Data for review -
----------

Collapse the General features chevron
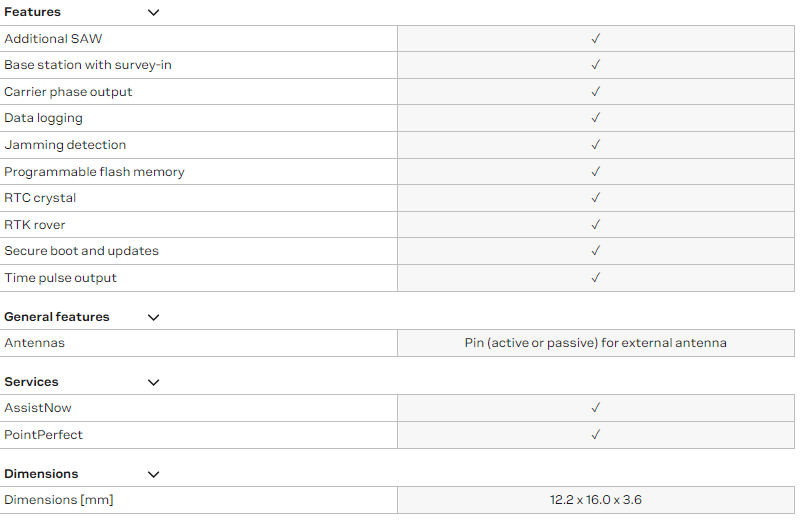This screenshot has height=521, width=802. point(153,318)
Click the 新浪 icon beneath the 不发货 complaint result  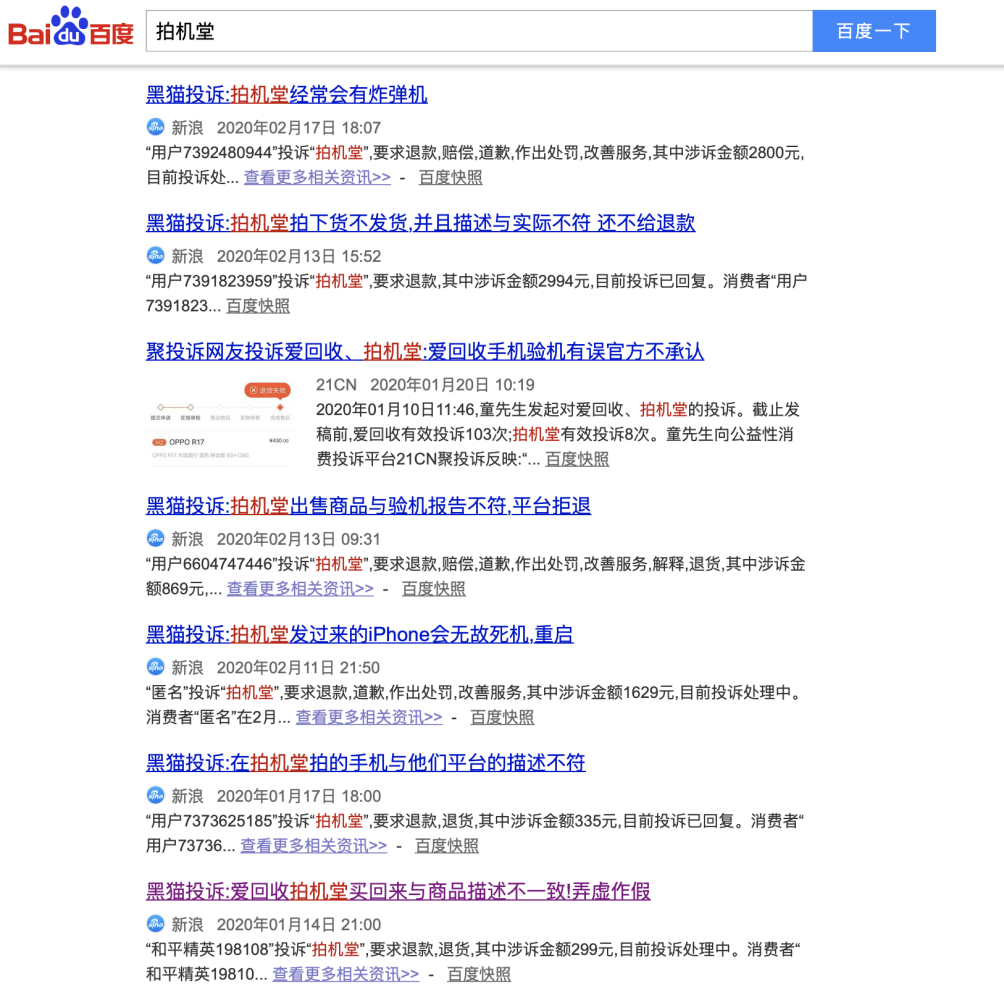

----------

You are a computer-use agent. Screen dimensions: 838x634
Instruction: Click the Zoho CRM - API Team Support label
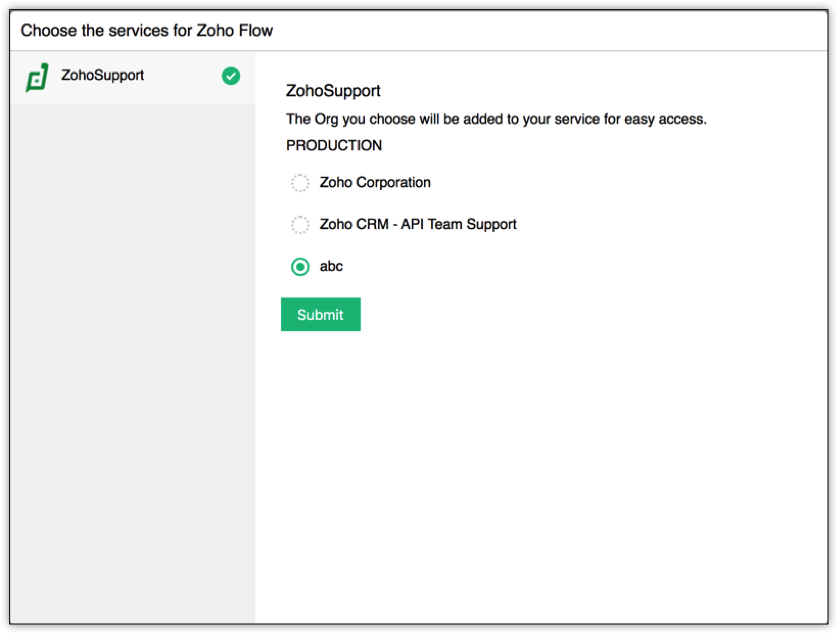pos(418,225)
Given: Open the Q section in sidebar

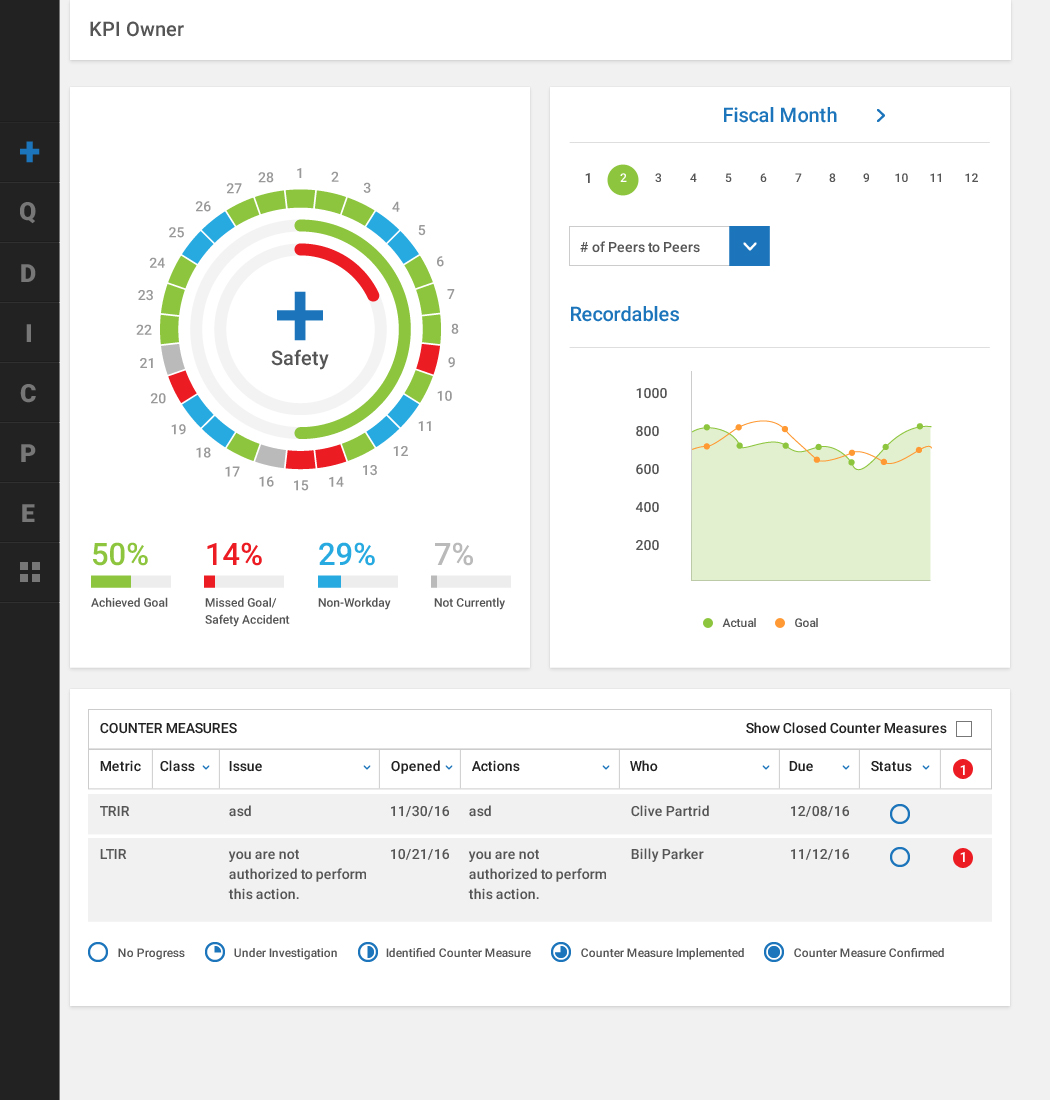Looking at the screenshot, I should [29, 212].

----------

Work required - An exact transcription is needed of the lines from the one with "Collapse the General features chevron" to the one with "Click the 新浪" above, both ends included, with pictures left out.

Reply to the task -
Collapse the General features chevron
This screenshot has height=521, width=802. point(153,318)
Click the 新浪 icon beneath the 不发货 complaint result  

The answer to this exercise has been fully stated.